January 2, 2022 - Sermon - Rev. Judy Bagley-Bonner

Sermon Text

 Scripture:  Isaiah 43:18-21; 2 Corinthians 5: 17-18 Luke 1:26-35

     Given that we are still within the twelve days of Christmas, and we won’t celebrate epiphany at Federated until next Sunday, I thought I’d give one more go to the topic of Jesus’ birth, which, by the way, ties in beautifully with the topic of New Years because Jesus is said to represent a whole new kind of humanity.  Scripture calls him the second Adam, a “do-over,” if you will, on the first Adam who fell prey to sin and lead the world to its current fallen condition.
     So, Dr. James Allen Frances  in his essay “One Solitary Life” said this about Jesus:  
“Here is a man who was born in an obscure village, the child of a peasant woman. He grew up in another village. He worked in a carpenter shop until He was thirty. Then for three years He was an itinerant preacher.  He never owned a home. He never wrote a book. He never held an office.  He never put His foot inside a big city. He never traveled two hundred miles from the place He was born. He never did one of the things that usually accompany greatness. He had no credentials but Himself…   While still a young man, the tide of popular opinion turned against him. His friends ran away. One of them denied Him. He was turned over to His enemies. He went through the mockery of a trial. He was nailed upon a cross between two thieves. While He was dying His executioners gambled for the only piece of property He had on earth – His coat. When He was dead, He was laid in a borrowed grave through the pity of a friend.

——

What the exercise asks:
Check each statement below against the sermon. Answer yes or no for each, and quote the words from the sermon that settle it.
1. Epiphany will be celebrated at Federated next Sunday.
2. According to the quoted essay, he worked in a carpenter shop until he was forty.
3. According to the quoted essay, he wrote one book.

Supplied data:

——

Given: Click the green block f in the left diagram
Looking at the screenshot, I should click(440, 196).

——

Written answer:
1. Yes: "we won’t celebrate epiphany at Federated until next Sunday"
2. No: "He worked in a carpenter shop until He was thirty."
3. No: "He never wrote a book."